During the earnings call on 5 December 2024, CEO Antonio Neri pointed to “the continued adoption of GreenLake and the acceleration of our revenue growth in AI”, according to a transcript provided by Seeking Alpha.
Neri said the company is “positioned to lead the next wave of innovation” and pointed to its launch of HPE Private Cloud AI, a partnership with Deloitte for private AI deployment, and Unleash AI Partner Program as evidence.
It’s no secret that HPE has been pushing the idea of private AI for the past couple of years, and private cloud for several years before that. Yet these most recent results seem to suggest the company could be onto something.
As Citi analyst Asiya Merchant wrote in a note to clients, also published by Seeking Alpha: “While AI orders/revenues can be lumpy, we see the potential for stronger contribution from enterprise AI and sovereigns, which bodes positively for revenue momentum and margins ahead.”
Cutting through the jargon, this means that there is definite and growing interest in AI solutions from enterprises that deviate from the public cloud-based offerings we see from OpenAI, which resides entirely on Microsoft Azure infrastructure.
It’s not just enterprises that are interested in moving AI – and more traditional cloud workloads – into a private cloud infrastructure. The “sovereigns” mentioned above are what most people would call countries or territories and is a segment HPE is addressing with its sovereign cloud products.
It’s far from the only traditional enterprise hardware provider to do so, either. For example, Oracle announced a sovereign cloud region for Europe in 2023 and Rackspace did the same for the UK in 2024.
Public cloud experience leads to public AI hesitancy
One of the factors that may be playing into this apparent interest in – and growth – of private AI products is large enterprises’ experience with cloud computing.
At the beginning of the cloud computing revolution, public cloud was touted as the way forward across software delivery (SaaS), as well as platform and infrastructure provisioning (PaaS and IaaS, respectively). While the SaaS argument has been won in multiple areas – particularly CRM and HR – IaaS in particular is more nuanced.
Some enterprises, particularly but not exclusively those in regulated industries, quickly ran into problems with data sovereignty and data protection. This boils down to whether the assurances and guarantees provided by public cloud providers were enough to meet their compliance obligations or generally give them a sense of security around their data.
An issue for large businesses more broadly was the total cost of ownership (TCO) of using a public cloud service versus on-premises or private cloud. While public cloud can be more economical at the beginning of a project or deployment, as time goes on and deployments scale up, those returns diminish.
As laid out by Spiceworks, “although public cloud is inexpensive, the ownership cost can rise sharply if the public cloud is scaled for extensive usage. Mid-sized to large enterprises are more susceptible to this challenge as their operations can increase rapidly as per demand”.

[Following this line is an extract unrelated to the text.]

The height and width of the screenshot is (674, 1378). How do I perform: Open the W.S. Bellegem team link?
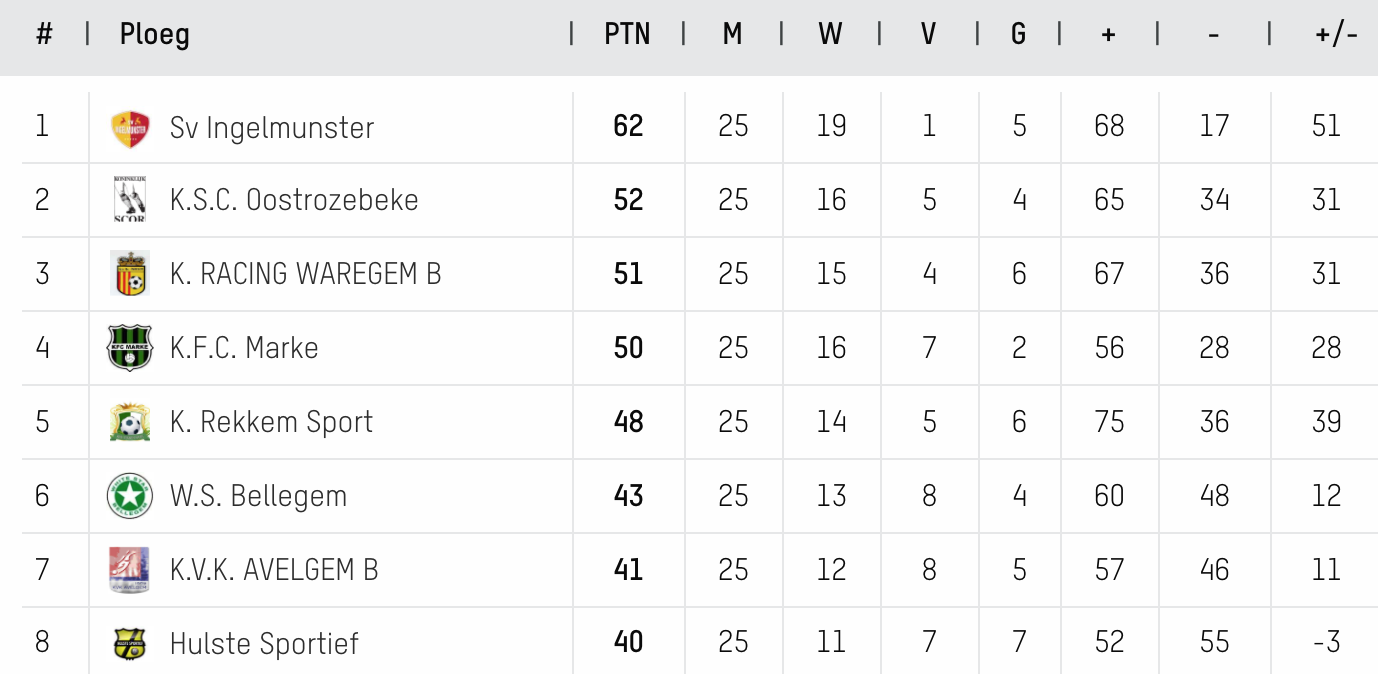pos(258,496)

These two issues may be making the same organizations think twice before diving into public AI offerings – which are, after all, based on the public cloud.

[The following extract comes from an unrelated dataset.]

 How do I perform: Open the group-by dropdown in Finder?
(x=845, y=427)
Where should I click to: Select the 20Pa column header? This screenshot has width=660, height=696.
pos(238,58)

With private AI offerings promising greater data protection and security, as well as results that are more attuned to an organization’s needs, having been trained on its data, it’s easy to see why it’s an enticing prospect.
Ultimately, it will take a few years for the reality of the trend to shake out as the hype around and novelty of generative AI wears off. It’s also worth bearing in mind that some of HPE’s buoyant AI results are coming from supercomputing.
While these facilities are currently popping up like mushrooms, they are normally multi-year projects that are expected to last much longer than any traditional IT deployment.
But for now, business is booming in AI, and enterprises that were burned by the cloud are fueling it.